Definition: what is blood pressure?
Blood pressure, or arterial pressure is pressure exerted by the blood on the artery walls when it is pumped around the body by the heart. It is a necessary force for the heart to be able to circulate blood around the body.
There are two types of pressure, systolic pressure is the blood pressure value during cardiac systole, which is when the heart contracts. It is at this moment that the pressure is at its highest. Diastolic pressure is the blood pressure value during cardiac diastole, meaning when the heart is relaxed.
Blood pressure is considered normal when the systolic pressure is around 120 mmHg (millimetre of mercury) and the diastolic pressure of 80mmHg. It’s the ideal blood pressure for a life expectancy without a heart disease. The most commonly indicated centimetre of mercury is an average value of 12/8.
It is considered high blood pressure when it is too high, over 140/90mmHg or 14/9cmHg. Contrarily it is low blood pressure when the pressure is abnormally low, when the systolic pressure is found around or below 90mmHg.

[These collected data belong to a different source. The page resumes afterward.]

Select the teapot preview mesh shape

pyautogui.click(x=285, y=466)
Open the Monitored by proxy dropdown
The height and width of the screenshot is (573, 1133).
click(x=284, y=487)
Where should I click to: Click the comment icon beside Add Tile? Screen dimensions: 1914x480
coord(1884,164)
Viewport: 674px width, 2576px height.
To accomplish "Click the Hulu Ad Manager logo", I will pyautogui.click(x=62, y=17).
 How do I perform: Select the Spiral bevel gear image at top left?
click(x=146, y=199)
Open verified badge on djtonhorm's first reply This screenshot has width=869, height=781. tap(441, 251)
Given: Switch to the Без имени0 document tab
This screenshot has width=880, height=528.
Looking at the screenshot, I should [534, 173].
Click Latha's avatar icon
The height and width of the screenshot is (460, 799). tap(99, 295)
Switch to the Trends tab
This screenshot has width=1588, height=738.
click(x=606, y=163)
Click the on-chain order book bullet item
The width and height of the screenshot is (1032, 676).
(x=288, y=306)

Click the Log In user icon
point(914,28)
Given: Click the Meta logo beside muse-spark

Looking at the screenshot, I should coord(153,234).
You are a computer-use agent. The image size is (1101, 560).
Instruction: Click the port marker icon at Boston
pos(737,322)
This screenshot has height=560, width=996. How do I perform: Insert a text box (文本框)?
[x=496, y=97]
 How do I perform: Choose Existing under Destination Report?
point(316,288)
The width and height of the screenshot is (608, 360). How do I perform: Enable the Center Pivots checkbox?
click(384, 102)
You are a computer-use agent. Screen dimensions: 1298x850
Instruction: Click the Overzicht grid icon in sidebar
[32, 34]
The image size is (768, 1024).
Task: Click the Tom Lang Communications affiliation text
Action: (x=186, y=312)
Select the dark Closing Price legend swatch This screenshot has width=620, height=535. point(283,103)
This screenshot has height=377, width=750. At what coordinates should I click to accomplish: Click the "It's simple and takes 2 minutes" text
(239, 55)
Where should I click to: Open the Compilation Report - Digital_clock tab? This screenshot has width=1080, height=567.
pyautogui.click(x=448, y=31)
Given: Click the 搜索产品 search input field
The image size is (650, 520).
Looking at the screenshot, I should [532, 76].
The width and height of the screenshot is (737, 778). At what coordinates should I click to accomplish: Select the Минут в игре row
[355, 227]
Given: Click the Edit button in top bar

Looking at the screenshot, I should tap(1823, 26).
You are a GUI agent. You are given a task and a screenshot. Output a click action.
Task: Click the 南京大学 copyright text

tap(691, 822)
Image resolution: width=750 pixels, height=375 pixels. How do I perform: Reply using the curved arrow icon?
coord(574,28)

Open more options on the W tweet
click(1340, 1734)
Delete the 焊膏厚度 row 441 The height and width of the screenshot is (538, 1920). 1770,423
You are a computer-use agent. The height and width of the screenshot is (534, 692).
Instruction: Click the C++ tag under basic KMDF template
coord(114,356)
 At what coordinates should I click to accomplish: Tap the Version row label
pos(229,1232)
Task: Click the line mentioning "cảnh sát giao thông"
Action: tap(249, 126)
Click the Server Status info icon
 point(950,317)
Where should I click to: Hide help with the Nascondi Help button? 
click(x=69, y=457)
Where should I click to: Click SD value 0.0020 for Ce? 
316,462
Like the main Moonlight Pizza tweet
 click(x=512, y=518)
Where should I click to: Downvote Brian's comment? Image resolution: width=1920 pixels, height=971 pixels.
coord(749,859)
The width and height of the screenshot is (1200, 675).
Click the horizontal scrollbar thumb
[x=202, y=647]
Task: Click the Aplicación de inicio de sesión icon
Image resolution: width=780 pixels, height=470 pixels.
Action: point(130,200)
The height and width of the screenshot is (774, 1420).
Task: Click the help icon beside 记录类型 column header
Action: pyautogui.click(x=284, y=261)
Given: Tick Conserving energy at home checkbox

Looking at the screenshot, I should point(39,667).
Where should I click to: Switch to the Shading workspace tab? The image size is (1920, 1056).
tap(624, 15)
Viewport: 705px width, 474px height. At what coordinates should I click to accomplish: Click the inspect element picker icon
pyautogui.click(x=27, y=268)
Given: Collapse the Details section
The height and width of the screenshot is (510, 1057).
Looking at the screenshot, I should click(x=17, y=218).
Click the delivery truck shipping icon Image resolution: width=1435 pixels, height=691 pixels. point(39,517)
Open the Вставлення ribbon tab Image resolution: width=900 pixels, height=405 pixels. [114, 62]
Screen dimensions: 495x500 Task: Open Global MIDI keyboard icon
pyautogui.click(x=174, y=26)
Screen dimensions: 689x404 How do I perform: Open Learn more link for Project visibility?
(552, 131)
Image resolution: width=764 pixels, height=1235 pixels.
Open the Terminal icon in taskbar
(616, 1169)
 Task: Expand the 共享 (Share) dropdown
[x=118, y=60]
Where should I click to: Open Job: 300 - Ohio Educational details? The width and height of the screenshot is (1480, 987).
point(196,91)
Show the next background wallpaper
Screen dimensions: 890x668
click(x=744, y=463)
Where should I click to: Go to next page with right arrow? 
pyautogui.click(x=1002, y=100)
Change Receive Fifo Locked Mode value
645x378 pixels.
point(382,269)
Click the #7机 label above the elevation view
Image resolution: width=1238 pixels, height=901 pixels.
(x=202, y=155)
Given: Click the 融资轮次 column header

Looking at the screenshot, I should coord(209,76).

How to measure blood pressure
Blood pressure is measured most commonly using a tensiometer or pressure cuff which is most often an inflatable cuff which is used on the arm. The measuring must be done in a sitting or lying position to test for high blood pressure and in a standing position for low blood pressure.
Another method is also possible which is known as ambulatory blood pressure monitoring (ABP). This involves using an appliance which is worn for 24 hours, and which automatically records the blood pressure every 15 minutes during the day and 30 minutes during the night.